> [Instructions for the task]:
Copy the records word for word, starting at the line containing "Screen dimensions: 720x574" and ending at the line containing "Tap the 1 187.00 profit amount", with both of those lines included.

> [The records]:
....
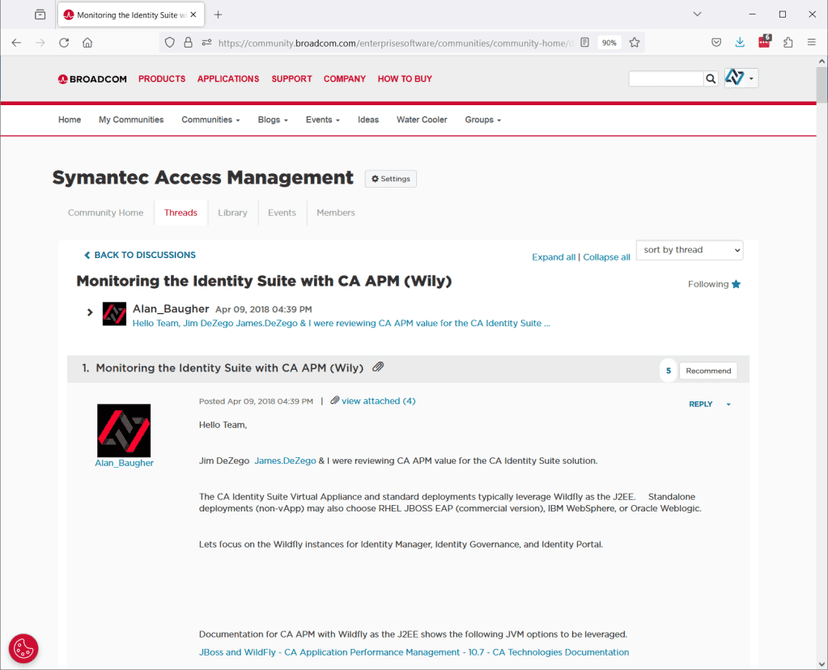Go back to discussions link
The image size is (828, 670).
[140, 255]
....
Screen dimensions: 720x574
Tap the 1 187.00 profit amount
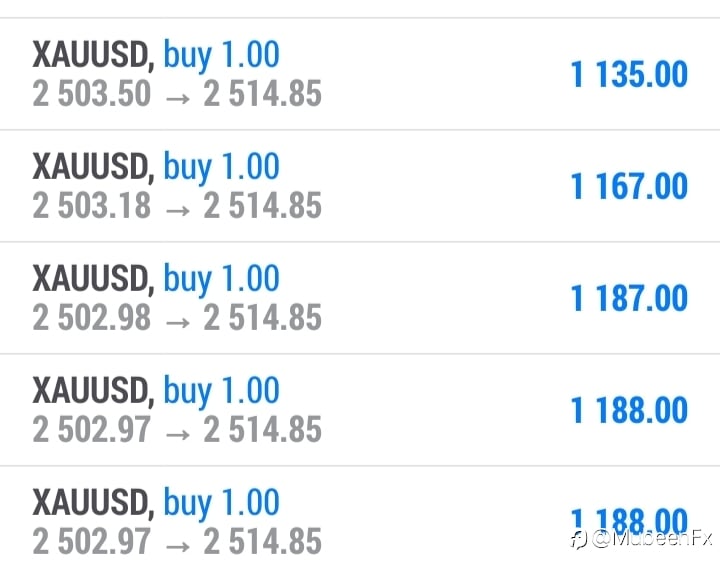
....
> [Solution to the exercise]:
Screen dimensions: 720x574
Tap the 1 187.00 profit amount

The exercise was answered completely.